If you want editable ones, then no, there is no way to get a valid iterator to one-past-the-end. Neither can you get a non-const reference to the trailing null legally. In fact, such access is clearly a bad idea; if you change the value of that element, you break the std::basic_string's invariant null-termination.
For there to be an iterator to one-past-the-end, the const and non-const iterators to the container would have to have a different valid range, or a non-const iterator to the last element that can be dereferenced but not written to must exist.
I shudder at making such standard wording watertight.
std::basic_string is already a mess. Making it even stranger would lead to standard bugs and would have a non-trivial cost. The benefit is really low; in the few cases where you want access to said trailing null in an iterator range, you can use .data() and use the resulting pointers as iterators.
I can't find a definitive answer, but indirect evidence points at end()+1 being undefined.
[string.insert]/15
constexpr iterator insert(const_iterator p, charT c);
Preconditions: p is a valid iterator on *this.
It would be unreasonable to expect this to work with end()+1 as the iterator, and it indeed causes a crash on both libstdc++ and libc++.
This means end()+1 is not a valid iterator, meaning end() is not incrementable.

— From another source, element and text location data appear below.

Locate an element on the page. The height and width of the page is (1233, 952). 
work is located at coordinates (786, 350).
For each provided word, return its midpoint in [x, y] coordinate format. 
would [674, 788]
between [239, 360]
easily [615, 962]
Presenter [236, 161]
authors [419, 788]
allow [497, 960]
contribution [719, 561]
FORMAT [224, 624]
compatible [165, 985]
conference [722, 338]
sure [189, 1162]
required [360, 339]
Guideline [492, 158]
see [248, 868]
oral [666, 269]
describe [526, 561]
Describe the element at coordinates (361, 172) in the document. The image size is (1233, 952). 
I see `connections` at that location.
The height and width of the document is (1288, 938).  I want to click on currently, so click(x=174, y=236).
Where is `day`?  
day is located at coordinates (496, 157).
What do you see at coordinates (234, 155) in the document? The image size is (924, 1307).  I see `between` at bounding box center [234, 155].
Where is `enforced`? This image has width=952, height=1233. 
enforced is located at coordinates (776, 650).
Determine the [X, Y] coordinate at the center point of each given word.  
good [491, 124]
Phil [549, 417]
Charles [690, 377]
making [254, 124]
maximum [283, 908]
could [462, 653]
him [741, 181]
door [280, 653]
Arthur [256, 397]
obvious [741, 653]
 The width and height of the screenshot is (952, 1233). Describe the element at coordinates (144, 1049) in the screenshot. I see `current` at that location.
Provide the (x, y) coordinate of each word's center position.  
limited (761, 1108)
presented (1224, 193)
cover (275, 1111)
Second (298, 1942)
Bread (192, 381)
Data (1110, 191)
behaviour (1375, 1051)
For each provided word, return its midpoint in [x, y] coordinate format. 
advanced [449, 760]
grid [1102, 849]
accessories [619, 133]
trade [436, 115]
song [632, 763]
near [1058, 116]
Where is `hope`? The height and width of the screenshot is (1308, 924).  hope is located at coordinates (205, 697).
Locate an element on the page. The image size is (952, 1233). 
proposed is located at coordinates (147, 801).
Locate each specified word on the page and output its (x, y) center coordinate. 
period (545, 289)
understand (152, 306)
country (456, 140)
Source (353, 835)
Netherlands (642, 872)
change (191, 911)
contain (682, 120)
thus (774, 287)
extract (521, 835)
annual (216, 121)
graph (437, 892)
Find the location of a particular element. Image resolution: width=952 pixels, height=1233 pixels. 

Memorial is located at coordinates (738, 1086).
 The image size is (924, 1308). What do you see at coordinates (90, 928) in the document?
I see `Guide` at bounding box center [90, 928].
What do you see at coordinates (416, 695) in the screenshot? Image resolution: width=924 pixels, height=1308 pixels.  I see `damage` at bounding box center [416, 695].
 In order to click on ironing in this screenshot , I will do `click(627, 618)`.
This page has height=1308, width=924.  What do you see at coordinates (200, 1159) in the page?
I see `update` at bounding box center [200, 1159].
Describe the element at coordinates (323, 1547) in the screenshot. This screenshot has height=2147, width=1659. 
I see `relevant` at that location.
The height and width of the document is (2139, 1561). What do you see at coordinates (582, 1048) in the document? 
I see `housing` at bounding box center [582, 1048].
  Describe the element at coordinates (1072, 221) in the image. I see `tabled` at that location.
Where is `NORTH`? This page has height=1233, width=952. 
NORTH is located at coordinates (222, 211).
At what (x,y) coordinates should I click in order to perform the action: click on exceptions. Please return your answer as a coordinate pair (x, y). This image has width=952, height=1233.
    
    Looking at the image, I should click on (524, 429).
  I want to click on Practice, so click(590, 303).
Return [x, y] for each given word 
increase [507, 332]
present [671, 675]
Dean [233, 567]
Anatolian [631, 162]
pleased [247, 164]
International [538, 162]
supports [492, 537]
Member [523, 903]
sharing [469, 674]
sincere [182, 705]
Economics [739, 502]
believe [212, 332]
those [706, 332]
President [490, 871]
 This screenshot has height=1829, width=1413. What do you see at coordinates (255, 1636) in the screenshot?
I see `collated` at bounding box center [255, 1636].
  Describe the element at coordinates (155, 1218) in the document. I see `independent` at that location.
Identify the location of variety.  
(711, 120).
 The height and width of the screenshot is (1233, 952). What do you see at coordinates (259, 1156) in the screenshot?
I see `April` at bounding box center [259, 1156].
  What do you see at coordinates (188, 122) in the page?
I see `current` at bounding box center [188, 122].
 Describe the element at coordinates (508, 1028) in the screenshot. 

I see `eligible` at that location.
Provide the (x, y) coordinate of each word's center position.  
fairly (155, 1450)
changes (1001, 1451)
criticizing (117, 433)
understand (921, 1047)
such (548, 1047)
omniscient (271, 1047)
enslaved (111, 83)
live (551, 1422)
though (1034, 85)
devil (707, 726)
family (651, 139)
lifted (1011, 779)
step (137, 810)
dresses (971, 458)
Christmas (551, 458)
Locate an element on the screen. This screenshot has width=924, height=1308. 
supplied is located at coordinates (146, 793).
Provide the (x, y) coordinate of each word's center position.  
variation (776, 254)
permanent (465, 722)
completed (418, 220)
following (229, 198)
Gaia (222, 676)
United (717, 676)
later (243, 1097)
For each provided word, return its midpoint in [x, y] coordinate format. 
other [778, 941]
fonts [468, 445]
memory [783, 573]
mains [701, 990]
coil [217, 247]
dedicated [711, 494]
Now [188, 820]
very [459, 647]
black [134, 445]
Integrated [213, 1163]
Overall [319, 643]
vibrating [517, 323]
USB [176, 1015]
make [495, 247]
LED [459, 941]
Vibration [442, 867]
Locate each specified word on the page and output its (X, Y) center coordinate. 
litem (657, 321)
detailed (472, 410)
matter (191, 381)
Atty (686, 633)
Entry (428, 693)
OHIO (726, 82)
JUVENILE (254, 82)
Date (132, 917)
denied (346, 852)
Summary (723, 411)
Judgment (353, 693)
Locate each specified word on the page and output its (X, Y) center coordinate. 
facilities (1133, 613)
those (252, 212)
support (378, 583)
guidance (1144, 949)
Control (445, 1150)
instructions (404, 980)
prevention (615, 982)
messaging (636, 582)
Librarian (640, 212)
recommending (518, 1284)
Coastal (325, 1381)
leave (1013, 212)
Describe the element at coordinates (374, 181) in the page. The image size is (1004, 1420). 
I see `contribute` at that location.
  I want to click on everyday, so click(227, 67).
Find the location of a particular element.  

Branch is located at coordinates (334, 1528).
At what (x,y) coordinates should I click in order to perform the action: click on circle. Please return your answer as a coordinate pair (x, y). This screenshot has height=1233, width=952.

Why doesn't the standard allow std::for_each to have well-defined behavior on invalid random access iterator ranges?

In this question it was explained that std::for_each has undefined behavior when given an invalid iterator range [first, last) (i.e. when last is not reachable by incrementing first).
Presumably this is because a general loop for(auto it = first; it != last; ++it) would run forever on invalid ranges. But for random access iterators this seems an unnecessary restriction because random access iterators have a comparison operator and one could write explicit loops as for(auto it = first; it < last; ++it). This would turn a loop over an invalid range into a no-op.
So my question is: why doesn't the standard allow std::for_each to have well-defined behavior on invalid random access iterator ranges? It would simplify several algorithms which only make sense on multi-element containers (sorting e.g.). Is there a performance penalty for using operator<() instead of operator!=() ?
This would turn a loop over an invalid range into a no-op.
That's not necessarily the case.
One example of an invalid range is when first and last refer to different containers. Comparing such iterators would result in undefined behaviour in at least some cases.
This would turn a loop over an invalid range into a no-op.
You seem to be saying that operator< should always return false for two random-access iterators that are not part of the same range. That's the only way your specified loop would be a no-op.
It doesn't make sense for the standard to specify this. Remember that pointers are random-access iterators. Think about the implementation burden for pointer operations, and the general confusion caused to readers, if it were defined that the following code print "two":
int a[5];
int b[5]; // neither [a,b) nor [b,a) is a valid range
if ((a < b) || (b < a)) {
std::cout << "one\n";
} else {
std::cout << "two\n";
}
Instead, it is left undefined so that people won't write it in the first place.
Because that's the general policy. All using < would allow is things
like:
std::for_each( v.begin() + 20, v.begin() + 10, op );
Even with <, passing an invalid iterator, or iterators from different
containers, is undefined behavior.

container.erase(first,last) where first == last in STL containers

Is there a defined behavior for container.erase(first,last) when first == last in the STL, or is it undefined?
Example:
std::vector<int> v(1,1);
v.erase(v.begin(),v.begin());
std::cout << v.size(); // 1 or 0?
If there is a Standard Library specification document that has this information I would appreciate a reference to it.
The behavior is well defined.
It is a No-op(No-Operation). It does not perform any erase operation on the container as end is same as begin.
The relevant Quote from the Standard are as follows:
C++03 Standard: 24.1 Iterator requirements and
C++11 Standard: 24.2.1 Iterator requirements
Para 6 & 7 for both:
An iterator j is called reachable from an iterator i if and only if there is a finite sequence of applications of the expression ++i that makes i == j. If j is reachable from i, they refer to the same container.
Most of the library’s algorithmic templates that operate on data structures have interfaces that use ranges.A range is a pair of iterators that designate the beginning and end of the computation. A range [i, i) is an empty range; in general, a range [i, j) refers to the elements in the data structure starting with the one pointed to by i and up to but not including the one pointed to by j. Range [i, j) is valid if and only if j is reachable from i. The result of the application of functions in the library to invalid ranges is undefined.
That would erase nothing at all, just like other algorithms that operate on [, ) ranges.
Even if the container is empty I think that would still work because begin() == end().
Conceptually, there is an ordinary loop from begin to end, with a simple loop condition that checks if the iterator is end already, like this:
void erase (iterator from, iterator to) {
...
while (from != to) erase (from++);
...
}
(however, implementations may vary). As you see, if from==to, then there is no single iteration of the loop body.
It is perfectly defined. It removes all elements from first to last, including first and excluding last. If there are no elements in this range (when first == last), then how much are removed? You guessed it, none.
Though I'm not sure what happens if first comes after last, I suppose this will invoke undefined behaviour.